— start of Recorded data —
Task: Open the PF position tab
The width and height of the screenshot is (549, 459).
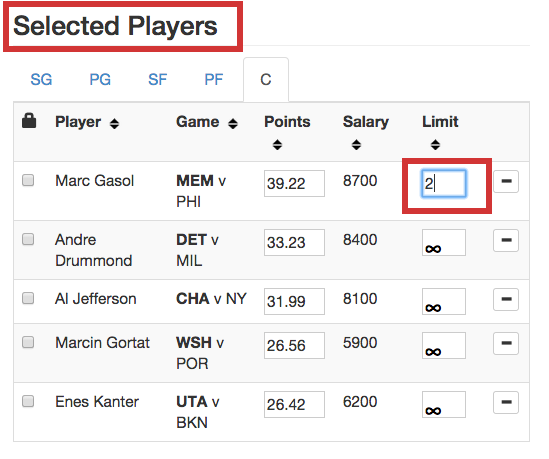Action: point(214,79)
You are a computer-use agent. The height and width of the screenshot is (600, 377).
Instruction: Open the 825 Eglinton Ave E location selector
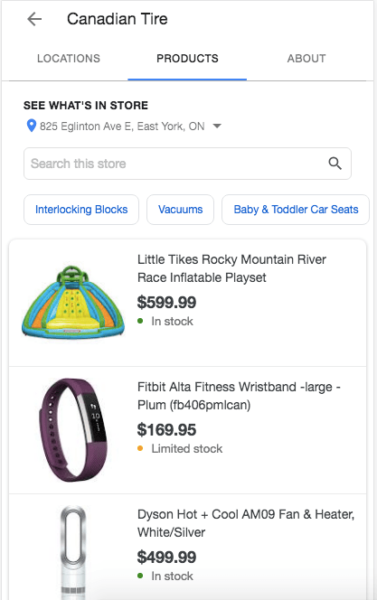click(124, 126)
— end of Recorded data —
— start of Recorded data —
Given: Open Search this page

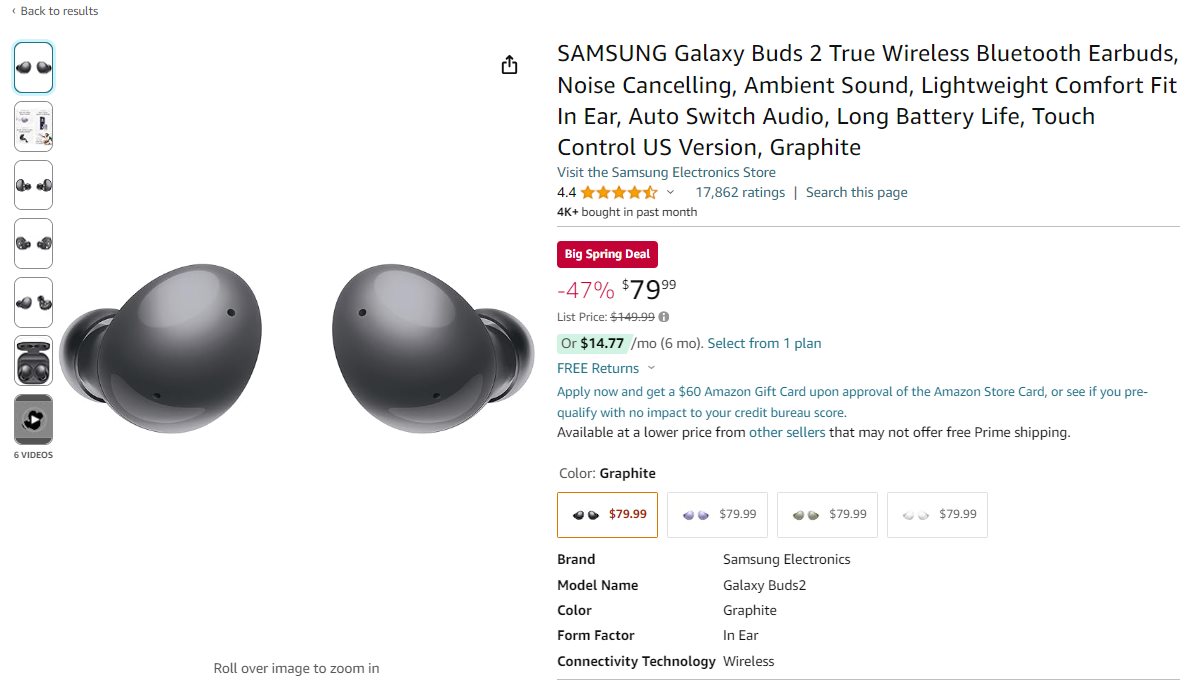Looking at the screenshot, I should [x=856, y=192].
— end of Recorded data —
# [Stated goal]
Format the data between the lines containing "Task: Open the PF position tab" and "click(124, 126)", inclusive, as a Markdown table with the columns Row and Line, leaving out blank lines and pictures.

# [The output]
| Row | Line |
|---|---|
| 1 | Task: Open the PF position tab |
| 2 | The width and height of the screenshot is (549, 459). |
| 3 | Action: point(214,79) |
| 4 | You are a computer-use agent. The height and width of the screenshot is (600, 377). |
| 5 | Instruction: Open the 825 Eglinton Ave E location selector |
| 6 | click(124, 126) |